The Embase project


For many years, Cochrane has been feeding reports of trials from PubMed and Embase into Cochrane’s central database of controlled trials (CENTRAL). This has made CENTRAL an incredibly rich and valuable resource for authors and others trying to identify the evidence. The way that Embase records are fed into CENTRAL changed in 2013 when a new model which included crowdsourcing (the Embase Project) was introduced. Records of possible RCTs and quasi-RCTs from Embase are now identified in two ways:

1. Through an autofeed

2. Through human processing/screening (using a ‘crowd’)

The autofeed

Approximately 2/3 of all the reports of RCTs in Embase are indexed with the EMTREE term RCT or CCT. Every month (around the 20th) we feed these records directly into CENTRAL. So that’s 2/3 of the records we want in CENTRAL identified already.

The crowd approach

The remaining 1/3 is retrieved through a sensitive search strategy developed by Julie Glanville at YHEC. The search (complete strategy available at: http://www.cochranelibrary.com/help/central-creation-details.html) is run every month in Embase via Ovid SP. These records are then screened by a crowd.

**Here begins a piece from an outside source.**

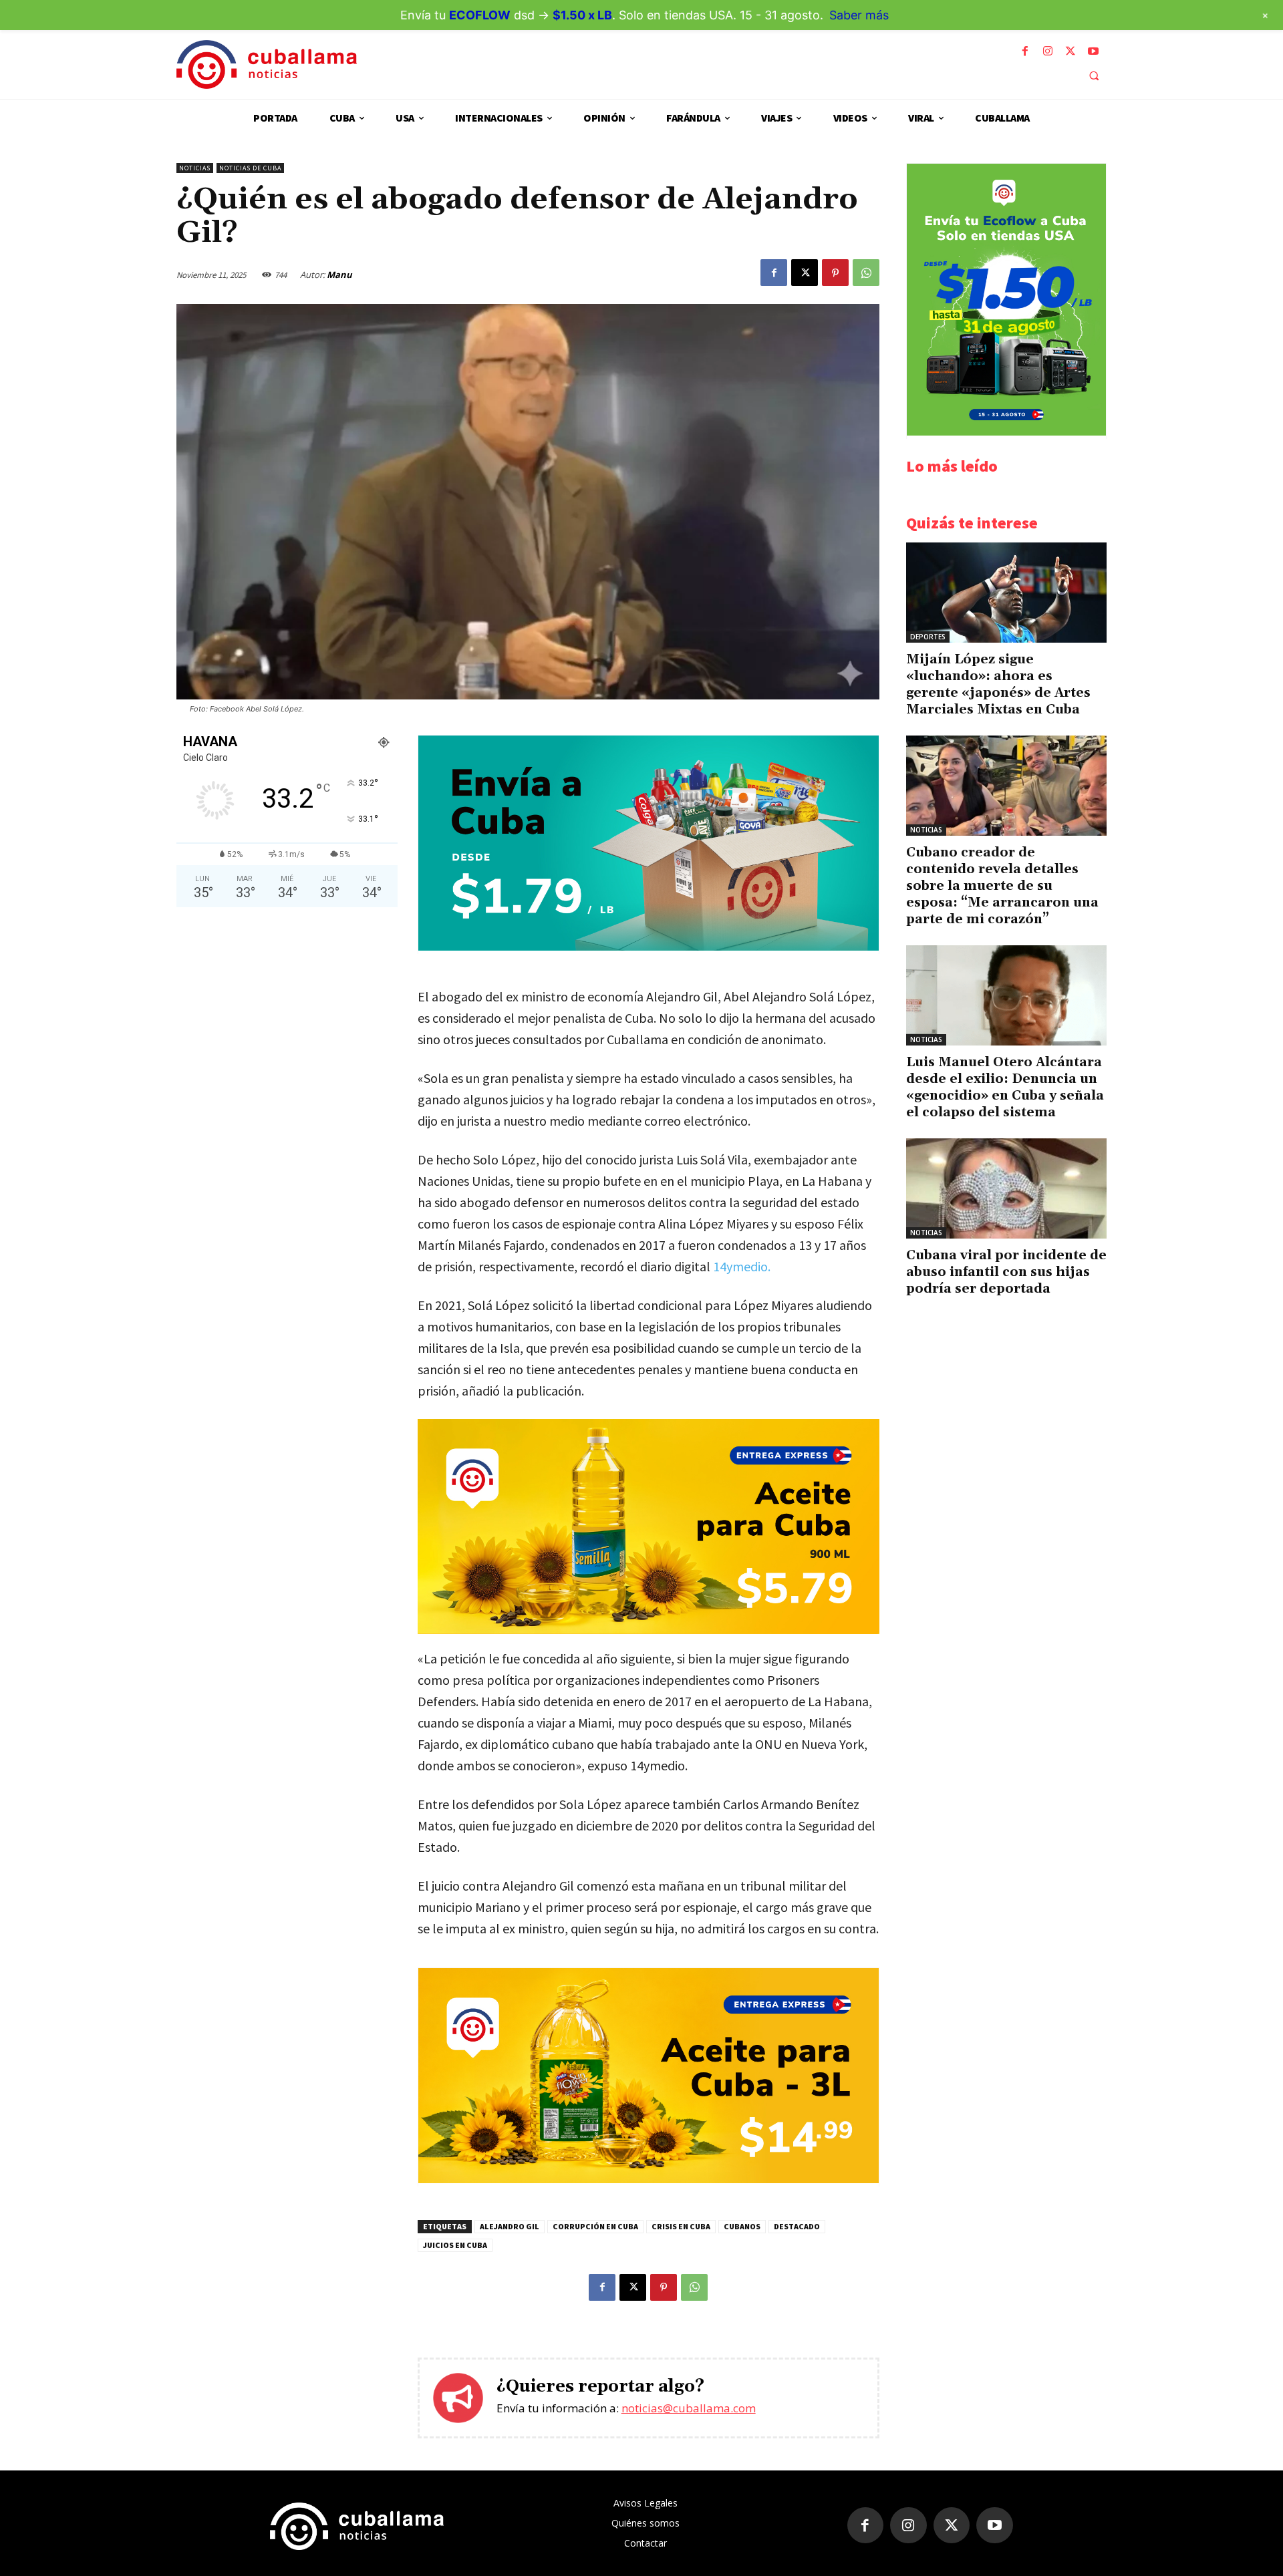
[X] (1070, 51)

Anyone can join the crowd and start screening. When someone signs up, they undergo a brief, interactive training module before being able to screen ‘live’ records.

How do we ensure quality in this process?

To be included in CENTRAL, a record is assessed by at least two different screeners. We have evaluated this method and the results show very high levels of accuracy in terms of the crowd’s ability to identify the records we want in CENTRAL, and to reject the records we don’t want.

Progress to date

Our vision is that in the future authors and information specialists will only need to search CENTRAL to find relevant reports of randomized and quasi-randomised trials. We are much closer to this goal now as far as Embase is concerned. We have established the new crowd model and evaluated its accuracy, and we have cleared several years’ worth of records. As of mid-December 2015, the crowd were screening records that were added to Embase in October 2015. The number of records needing human screening roughly doubled in the last year with the introduction of conference records into the crowd process, but despite this, we are closing the small time-lag between the date of publication in Embase and publication in CENTRAL.